<<<<
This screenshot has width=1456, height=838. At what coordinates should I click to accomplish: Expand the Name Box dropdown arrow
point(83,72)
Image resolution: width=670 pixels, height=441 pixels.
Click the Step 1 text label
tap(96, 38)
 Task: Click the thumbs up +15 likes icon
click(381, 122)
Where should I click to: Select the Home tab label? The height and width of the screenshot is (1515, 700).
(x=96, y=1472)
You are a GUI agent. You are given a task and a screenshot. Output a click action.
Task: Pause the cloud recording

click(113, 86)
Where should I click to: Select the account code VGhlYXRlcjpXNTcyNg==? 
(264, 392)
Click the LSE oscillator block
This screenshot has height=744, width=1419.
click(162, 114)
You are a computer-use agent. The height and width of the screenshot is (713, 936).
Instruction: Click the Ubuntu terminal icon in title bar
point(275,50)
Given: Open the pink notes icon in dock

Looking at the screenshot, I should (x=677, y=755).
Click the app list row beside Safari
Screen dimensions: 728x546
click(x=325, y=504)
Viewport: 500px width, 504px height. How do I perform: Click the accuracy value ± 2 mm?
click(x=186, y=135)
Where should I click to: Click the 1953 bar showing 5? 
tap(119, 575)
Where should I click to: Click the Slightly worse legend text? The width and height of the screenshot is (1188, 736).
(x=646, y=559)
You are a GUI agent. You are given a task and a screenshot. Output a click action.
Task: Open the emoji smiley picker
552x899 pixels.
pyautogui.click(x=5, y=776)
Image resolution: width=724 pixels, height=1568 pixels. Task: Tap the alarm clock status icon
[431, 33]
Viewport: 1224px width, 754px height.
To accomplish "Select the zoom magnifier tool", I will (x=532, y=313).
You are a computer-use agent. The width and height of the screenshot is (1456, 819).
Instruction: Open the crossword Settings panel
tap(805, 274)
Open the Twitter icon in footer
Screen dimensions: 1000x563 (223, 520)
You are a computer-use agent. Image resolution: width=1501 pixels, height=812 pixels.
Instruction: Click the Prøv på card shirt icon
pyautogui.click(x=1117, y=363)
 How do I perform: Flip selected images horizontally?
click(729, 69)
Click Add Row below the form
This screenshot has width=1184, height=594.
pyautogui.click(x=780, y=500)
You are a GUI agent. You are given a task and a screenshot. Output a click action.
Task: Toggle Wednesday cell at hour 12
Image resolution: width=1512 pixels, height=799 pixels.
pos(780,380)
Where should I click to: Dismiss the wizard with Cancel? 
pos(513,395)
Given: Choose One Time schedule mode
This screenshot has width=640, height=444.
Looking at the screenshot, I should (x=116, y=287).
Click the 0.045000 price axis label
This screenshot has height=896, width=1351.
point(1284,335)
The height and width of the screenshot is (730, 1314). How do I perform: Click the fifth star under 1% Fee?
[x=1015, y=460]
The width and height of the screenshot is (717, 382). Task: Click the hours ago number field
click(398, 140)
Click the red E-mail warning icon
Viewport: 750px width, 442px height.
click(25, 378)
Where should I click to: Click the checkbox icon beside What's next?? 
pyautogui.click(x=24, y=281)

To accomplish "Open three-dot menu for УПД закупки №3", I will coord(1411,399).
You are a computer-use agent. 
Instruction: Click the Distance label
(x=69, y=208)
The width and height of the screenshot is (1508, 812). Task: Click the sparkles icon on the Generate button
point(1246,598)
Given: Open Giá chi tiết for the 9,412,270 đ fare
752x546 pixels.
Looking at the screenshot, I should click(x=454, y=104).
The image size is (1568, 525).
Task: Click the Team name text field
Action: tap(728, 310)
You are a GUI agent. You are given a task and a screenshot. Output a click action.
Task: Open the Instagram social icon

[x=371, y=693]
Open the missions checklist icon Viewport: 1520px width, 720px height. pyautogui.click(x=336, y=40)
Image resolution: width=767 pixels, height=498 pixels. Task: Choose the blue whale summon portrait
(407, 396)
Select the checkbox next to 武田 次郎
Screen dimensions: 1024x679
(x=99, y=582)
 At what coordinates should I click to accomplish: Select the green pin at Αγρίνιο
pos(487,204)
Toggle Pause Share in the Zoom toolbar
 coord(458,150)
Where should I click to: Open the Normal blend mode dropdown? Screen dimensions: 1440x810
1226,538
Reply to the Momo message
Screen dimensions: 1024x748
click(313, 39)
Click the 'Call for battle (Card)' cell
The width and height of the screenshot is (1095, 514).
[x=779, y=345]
>>>>
◆ **Task details**: Please make an exact copy of the lines above from the line with "Where should I click to: Click the 1953" through the line with "Task: Toggle Wednesday cell at hour 12", both ends included.

◆ **Reply to the task**:
Where should I click to: Click the 1953 bar showing 5? 
tap(119, 575)
Where should I click to: Click the Slightly worse legend text? The width and height of the screenshot is (1188, 736).
(x=646, y=559)
You are a GUI agent. You are given a task and a screenshot. Output a click action.
Task: Open the emoji smiley picker
552x899 pixels.
pyautogui.click(x=5, y=776)
Image resolution: width=724 pixels, height=1568 pixels. Task: Tap the alarm clock status icon
[431, 33]
Viewport: 1224px width, 754px height.
To accomplish "Select the zoom magnifier tool", I will (x=532, y=313).
You are a computer-use agent. The width and height of the screenshot is (1456, 819).
Instruction: Open the crossword Settings panel
tap(805, 274)
Open the Twitter icon in footer
Screen dimensions: 1000x563 (223, 520)
You are a computer-use agent. Image resolution: width=1501 pixels, height=812 pixels.
Instruction: Click the Prøv på card shirt icon
pyautogui.click(x=1117, y=363)
 How do I perform: Flip selected images horizontally?
click(729, 69)
Click Add Row below the form
This screenshot has width=1184, height=594.
pyautogui.click(x=780, y=500)
You are a GUI agent. You are given a task and a screenshot. Output a click action.
Task: Toggle Wednesday cell at hour 12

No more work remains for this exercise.